It is not uncommon for shareholders, who seek appraisal of their shares pursuant to Section 262 of the Delaware General Code (“DGCL”) in objection to a merger, to also pursue claims of wrongdoing against the directors or officers of the merging corporation (i.e. claims for breach of fiduciary duty, fraud, etc.). This post will address relevant case law on whether such actions can be pursued in one complaint, or if claims for wrongdoing and appraisal must be instituted in separate actions, and then subsequently consolidated.
Relevant Cases and Analysis
In the decision of Cede v. Technicolor, Inc., 542 A.2d 1182 (Del. 1988), the Delaware Supreme Court held that claims for appraisal and corporate wrongdoing must be brought separately, and then subsequently consolidated.

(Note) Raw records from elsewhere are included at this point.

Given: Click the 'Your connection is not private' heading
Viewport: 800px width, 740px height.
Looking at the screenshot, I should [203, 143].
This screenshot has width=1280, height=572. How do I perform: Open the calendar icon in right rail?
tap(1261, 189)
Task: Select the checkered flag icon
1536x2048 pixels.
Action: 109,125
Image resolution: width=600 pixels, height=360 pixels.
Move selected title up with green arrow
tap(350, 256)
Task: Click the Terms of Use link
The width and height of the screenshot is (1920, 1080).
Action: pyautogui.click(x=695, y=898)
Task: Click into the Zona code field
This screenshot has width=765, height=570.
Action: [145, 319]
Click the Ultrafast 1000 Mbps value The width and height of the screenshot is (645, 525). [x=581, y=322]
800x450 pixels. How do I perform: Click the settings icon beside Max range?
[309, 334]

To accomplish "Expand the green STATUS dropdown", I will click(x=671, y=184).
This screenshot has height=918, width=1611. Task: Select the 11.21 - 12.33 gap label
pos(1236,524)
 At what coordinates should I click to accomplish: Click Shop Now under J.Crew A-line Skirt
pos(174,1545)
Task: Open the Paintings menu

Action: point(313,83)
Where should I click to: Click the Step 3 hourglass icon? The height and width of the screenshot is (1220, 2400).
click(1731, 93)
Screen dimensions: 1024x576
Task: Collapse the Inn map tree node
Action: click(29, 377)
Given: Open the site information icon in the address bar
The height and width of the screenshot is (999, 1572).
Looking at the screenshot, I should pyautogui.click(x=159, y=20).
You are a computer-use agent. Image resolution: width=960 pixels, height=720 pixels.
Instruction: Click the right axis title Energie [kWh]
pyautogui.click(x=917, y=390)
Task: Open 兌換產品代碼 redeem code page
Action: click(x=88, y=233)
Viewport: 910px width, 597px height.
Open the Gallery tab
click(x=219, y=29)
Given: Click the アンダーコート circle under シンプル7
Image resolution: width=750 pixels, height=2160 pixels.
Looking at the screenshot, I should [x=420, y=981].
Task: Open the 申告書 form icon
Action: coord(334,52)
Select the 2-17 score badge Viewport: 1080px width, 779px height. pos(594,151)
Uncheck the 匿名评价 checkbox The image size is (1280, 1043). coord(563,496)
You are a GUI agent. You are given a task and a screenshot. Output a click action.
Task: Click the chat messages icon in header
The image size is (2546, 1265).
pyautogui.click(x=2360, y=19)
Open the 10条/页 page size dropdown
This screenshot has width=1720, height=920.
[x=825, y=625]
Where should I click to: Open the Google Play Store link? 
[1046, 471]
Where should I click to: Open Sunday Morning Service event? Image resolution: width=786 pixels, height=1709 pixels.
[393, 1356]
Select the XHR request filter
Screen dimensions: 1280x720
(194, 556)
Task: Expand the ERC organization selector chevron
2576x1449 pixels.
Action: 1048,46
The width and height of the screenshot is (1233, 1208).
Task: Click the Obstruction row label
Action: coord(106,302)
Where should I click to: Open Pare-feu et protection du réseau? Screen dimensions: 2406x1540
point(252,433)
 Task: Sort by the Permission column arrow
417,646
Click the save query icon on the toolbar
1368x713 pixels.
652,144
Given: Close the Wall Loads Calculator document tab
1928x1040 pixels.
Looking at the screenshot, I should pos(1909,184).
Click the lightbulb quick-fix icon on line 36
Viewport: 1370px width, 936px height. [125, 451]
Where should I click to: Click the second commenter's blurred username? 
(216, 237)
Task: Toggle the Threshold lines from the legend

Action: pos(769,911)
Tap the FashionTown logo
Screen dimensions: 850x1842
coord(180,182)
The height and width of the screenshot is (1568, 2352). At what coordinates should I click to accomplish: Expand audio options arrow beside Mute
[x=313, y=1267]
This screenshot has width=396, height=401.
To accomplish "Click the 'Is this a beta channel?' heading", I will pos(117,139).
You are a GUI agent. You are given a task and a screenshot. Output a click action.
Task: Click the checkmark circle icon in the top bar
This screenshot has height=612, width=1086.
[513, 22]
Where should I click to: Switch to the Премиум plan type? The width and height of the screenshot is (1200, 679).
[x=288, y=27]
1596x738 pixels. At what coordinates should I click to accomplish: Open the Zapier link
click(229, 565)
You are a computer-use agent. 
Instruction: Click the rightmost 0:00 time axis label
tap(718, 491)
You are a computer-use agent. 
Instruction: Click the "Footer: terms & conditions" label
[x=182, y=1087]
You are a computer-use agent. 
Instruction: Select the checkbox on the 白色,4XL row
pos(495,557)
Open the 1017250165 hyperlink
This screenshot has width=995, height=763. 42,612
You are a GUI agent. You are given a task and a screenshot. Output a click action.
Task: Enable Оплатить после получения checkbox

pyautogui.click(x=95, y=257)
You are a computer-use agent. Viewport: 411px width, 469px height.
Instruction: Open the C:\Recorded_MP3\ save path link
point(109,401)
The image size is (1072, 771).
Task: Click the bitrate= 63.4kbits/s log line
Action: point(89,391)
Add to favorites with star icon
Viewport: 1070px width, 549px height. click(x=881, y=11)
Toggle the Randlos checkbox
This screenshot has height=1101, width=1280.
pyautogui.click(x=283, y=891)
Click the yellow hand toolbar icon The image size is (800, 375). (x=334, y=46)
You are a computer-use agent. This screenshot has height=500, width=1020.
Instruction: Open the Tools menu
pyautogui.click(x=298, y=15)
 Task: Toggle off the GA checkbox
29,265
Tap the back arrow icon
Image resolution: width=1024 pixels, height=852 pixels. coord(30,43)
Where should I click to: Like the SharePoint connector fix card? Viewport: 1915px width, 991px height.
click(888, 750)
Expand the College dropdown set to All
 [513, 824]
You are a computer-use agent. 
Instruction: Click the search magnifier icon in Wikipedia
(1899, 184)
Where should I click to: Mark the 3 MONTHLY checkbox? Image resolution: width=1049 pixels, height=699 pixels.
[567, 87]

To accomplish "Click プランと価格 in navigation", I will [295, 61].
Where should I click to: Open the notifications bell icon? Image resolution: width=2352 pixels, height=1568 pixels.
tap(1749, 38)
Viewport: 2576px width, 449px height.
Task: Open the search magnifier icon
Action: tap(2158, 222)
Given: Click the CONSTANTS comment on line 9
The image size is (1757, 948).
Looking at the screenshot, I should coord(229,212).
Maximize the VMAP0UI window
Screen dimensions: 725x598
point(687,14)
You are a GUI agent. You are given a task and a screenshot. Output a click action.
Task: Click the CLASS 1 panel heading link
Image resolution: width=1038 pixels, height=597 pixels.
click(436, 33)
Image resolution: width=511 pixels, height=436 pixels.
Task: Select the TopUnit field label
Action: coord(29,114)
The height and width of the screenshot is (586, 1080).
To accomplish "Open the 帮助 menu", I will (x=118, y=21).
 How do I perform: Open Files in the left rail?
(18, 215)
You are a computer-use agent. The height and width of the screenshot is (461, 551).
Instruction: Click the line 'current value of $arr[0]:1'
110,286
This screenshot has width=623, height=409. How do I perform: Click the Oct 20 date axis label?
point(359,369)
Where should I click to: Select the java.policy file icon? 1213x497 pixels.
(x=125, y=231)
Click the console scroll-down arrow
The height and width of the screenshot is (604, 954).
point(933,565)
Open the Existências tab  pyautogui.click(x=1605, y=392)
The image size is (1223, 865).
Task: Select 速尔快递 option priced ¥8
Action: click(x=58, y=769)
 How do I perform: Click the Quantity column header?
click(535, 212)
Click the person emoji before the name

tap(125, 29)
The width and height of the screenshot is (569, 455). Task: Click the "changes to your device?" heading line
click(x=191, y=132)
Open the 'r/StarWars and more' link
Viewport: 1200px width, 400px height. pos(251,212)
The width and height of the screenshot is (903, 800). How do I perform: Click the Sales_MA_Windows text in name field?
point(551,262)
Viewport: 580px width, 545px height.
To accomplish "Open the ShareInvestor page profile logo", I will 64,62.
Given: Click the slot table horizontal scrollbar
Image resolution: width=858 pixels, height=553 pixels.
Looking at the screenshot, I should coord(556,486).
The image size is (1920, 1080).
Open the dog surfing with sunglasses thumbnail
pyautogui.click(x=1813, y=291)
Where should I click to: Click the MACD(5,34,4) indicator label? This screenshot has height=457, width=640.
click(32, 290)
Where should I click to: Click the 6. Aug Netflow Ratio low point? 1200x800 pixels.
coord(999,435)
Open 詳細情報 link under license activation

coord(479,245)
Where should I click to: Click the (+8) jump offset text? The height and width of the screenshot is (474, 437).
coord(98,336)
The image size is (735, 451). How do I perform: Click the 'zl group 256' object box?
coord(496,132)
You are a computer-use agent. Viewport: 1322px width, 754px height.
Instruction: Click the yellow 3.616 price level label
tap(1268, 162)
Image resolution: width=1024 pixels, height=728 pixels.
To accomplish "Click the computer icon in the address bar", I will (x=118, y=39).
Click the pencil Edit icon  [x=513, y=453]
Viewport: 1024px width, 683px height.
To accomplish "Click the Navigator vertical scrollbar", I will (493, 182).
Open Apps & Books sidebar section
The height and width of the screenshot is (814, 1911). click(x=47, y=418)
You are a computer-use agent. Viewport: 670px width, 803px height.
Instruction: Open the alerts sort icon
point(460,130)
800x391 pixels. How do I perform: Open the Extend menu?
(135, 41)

In that case, the Court affirmed the Court of Chancery’s denial of Plaintiff’s motion to amend its appraisal action to include claims for wrongdoing, on the grounds that “statutory appraisal is limited to ‘the payment of fair value of the shares . . . by the surviving or resulting corporation” . . . and that a “determination of fair value does not involve an inquiry into claims of wrongdoing in the merger.” Cede, 542 A.2d at 1189. The Delaware Supreme Court went on to state that allowing the plaintiff to amend its complaint to allege fraud claims would “impermissibly broaden the legislative remedy” of an appraisal action.
Further, the Court held in Cede that since usually only a small portion of shareholders will seek appraisal, if such shareholders are allowed to litigate claims of wrongdoing in their appraisal proceedings, shareholders not seeking appraisal remedies would be required to litigate their claims independently, which would create the risk of inconsistent judgments and raise issues of collateral estoppel. Accordingly, Cede makes clear that claims for appraisal and corporate wrongdoing against directors and officers must be asserted independently in separate actions, and then subsequently consolidated.
However, the Delaware Court of Chancery, in its 2000 decision of Nagy v. Bistricer, 770 A.2d 43 (Del. Ch. 2000), distinguished Cede and held that appraisal and fiduciary duty claims can be brought in the same action where there is no distinction of identity between those plaintiffs seeking appraisal and those seeking equitable claims. In Nagy, the plaintiff seeking appraisal and claims for wrongdoing was the only minority shareholder of the company, and the remaining shareholders were the directors who authorized the merger. Therefore, the Court held that there was no risk of inconsistent judgments by trying these claims in the same action.
[Relatedly, see our prior post discussing the decision of In Re Appraisal of the Aristotle Corporation, which holds that a stockholder who asserts an appraisal action will not be able to subsequently bring an action for breach of fiduciary duty against directors for failure to disclose adequate information to determine whether stockholder should seek appraisal in the first instance].
Generally speaking, claims against directors and officers for corporate wrongdoing, and appraisal actions brought pursuant to Section 262 of the DGCL, should be asserted in separate complaints, given the rationale set forth by the Delaware Supreme Court in Cede, and then subsequently consolidated. The lone exception to this rule is where the shareholders seeking claims for corporate wrongdoing and appraisal constitute the entirety of the shareholders who could bring such claims.